Ai giardini del Mandarino Yu la calca non è asfissiante ma gli spazi vitali stando in coda o camminando non sono affatto come li concepiamo noi occidentali: sudati a spesso malvestiti i cinesi si accalcano, pestano i piedi, spingono, inciampano, saltano la coda sentendosi furbi finendo per rendere poco tollerabile la processione che dal quartiere vecchio, su passerelle di legno sopra un lago artificiale zeppo di grasse carpe e pesanti pesci rossi, porta all’ingresso del giardino. Ben tenuto, storico, in pieno stile cinese meridionale il giardino privato del Mandarino è in realtà un parco con laghetti e fontane, costruzioni contemplative, piccole pagode e rocce coreografiche, con meno piante del previsto. Salici piangenti e bonsai in realtà non indimenticabili incorniciano scorci tipici mentre il chiacchiericcio dei turisti contrasta con quelle che credo fossero in origine la pace ed il rilassante rumore d’acqua di quelle strutture.

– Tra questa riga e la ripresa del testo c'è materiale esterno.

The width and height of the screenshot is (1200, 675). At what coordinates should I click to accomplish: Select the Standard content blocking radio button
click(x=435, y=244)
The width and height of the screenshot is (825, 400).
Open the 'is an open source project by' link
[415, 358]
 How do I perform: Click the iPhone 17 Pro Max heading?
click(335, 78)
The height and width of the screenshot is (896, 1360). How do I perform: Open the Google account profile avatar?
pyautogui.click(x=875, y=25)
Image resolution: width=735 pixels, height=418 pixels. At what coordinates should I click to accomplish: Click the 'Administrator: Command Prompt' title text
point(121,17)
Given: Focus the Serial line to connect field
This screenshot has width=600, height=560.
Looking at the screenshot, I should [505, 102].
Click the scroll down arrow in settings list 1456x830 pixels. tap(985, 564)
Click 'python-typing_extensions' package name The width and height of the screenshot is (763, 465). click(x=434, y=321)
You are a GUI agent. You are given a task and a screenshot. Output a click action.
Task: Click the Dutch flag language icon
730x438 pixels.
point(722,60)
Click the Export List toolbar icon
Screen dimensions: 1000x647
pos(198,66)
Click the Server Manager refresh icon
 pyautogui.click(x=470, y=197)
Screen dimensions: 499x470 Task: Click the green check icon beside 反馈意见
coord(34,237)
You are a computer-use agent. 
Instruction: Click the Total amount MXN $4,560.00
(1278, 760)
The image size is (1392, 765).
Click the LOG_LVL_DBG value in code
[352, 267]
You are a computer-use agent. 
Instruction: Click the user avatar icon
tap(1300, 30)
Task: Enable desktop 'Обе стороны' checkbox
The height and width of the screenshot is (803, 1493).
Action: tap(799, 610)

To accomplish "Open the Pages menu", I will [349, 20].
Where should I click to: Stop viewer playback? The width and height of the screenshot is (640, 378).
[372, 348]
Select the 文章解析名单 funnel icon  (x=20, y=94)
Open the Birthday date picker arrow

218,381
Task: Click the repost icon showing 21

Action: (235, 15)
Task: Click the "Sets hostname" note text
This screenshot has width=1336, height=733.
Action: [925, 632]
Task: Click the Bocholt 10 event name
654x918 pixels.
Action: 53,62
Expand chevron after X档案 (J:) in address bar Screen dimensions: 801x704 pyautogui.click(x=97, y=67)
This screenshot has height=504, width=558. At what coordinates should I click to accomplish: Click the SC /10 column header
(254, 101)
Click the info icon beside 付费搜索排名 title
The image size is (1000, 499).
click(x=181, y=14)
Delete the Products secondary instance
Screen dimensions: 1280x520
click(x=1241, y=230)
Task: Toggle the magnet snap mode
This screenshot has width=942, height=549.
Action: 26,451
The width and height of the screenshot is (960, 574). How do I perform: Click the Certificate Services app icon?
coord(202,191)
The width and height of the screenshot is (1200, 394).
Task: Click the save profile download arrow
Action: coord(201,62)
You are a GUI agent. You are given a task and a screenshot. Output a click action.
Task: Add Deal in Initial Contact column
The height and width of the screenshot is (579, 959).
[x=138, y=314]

Nessuno, ma proprio nessuno parla una parola di inglese costringendoci a gesticolare più del solito, ad avventurarci in mirabolanti ordinazioni ai ristoranti, a rischiare la lite con ogni tassista che ostinatamente, anche dopo letto l’indirizzo in lingua locale sul nostro telefono si ostina a parlarci cinese lasciandoci nei dubbi più atroci: ci avrà portato dove doveva? Ci avrebbe voluto dire che il ristorante era chiuso? Perché beve da una borraccia che contiene dei fiori? C’è davvero bisogno di tutti quei cavi e di tutte quelle prese usb in auto? Che cazzo stanno dicendo da 10 minuti i messaggi vocali che continua ad ascoltare dal suo telefono? I tassisti meriterebbero un capitolo a parte, uno studio antropologico.

Il traffico scorre annoiato, interminabili semafori rossi sbarrano spesso la strada ma nessuno pare andare di fretta, innervosirsi, e c’è una sorta di rassegnazione soprattutto in certi orari della sera. La città non pare così irrespirabile anche rispetto all’inquinamento che invece, statisticamente, risulta molto alto. Forse il vento e la pioggia di questi giorni ha mediato effetti e sensazioni, forse qualcosa sta lentamente cambiando e le migliaia di motorini elettrici fanno la loro parte positiva anche se sono guidati da indisciplinati che procedono contro mano, se non facendo rumore risultano pericolosi mentre si attraversa la strada. Un misto di giovani e più anziani intenti in improbabili trasporti e continue consegne infestano ogni via e nelle più piccole, nei quartieri al margine delle grandi strade di negozi di lata moda ed hotel di lusso (Quartiere della Concessione francese e limitrofo), si riscopre l’Asia che più conosco con persone che dormono in strada, altre intente a raccogliere ed ammucchiare cartoni che saranno venduti, oppure altri che armeggiano com piccole cucine strada.

La giornata si chiude con una cena estenuante in termini di ordinazione: senza un menu con piatti illustrati e soprattutto senza indicazioni in inglese è necessario scegliere un posto tipo food court, self service così da capire meglio cosa si sta per mangiare. Perché l’anatra, per esempio, ci è arrivata totalmente fredda?

A conti fatti, considerato quanto fossero buoni, credo avremmo comunque ordinato i 36 ravioli: il posto trovato grazie alla mostra guida e l’applicazione Map.me, da fiori, non era così invitante e non sembrava a dirla tutta nemmeno un ristornate. Dalle piccole finestre però fumanti vaporiere in bambù lasciavano intravedere ravioli piuttosto cicciotti che poi abbiamo visto preparare al momento.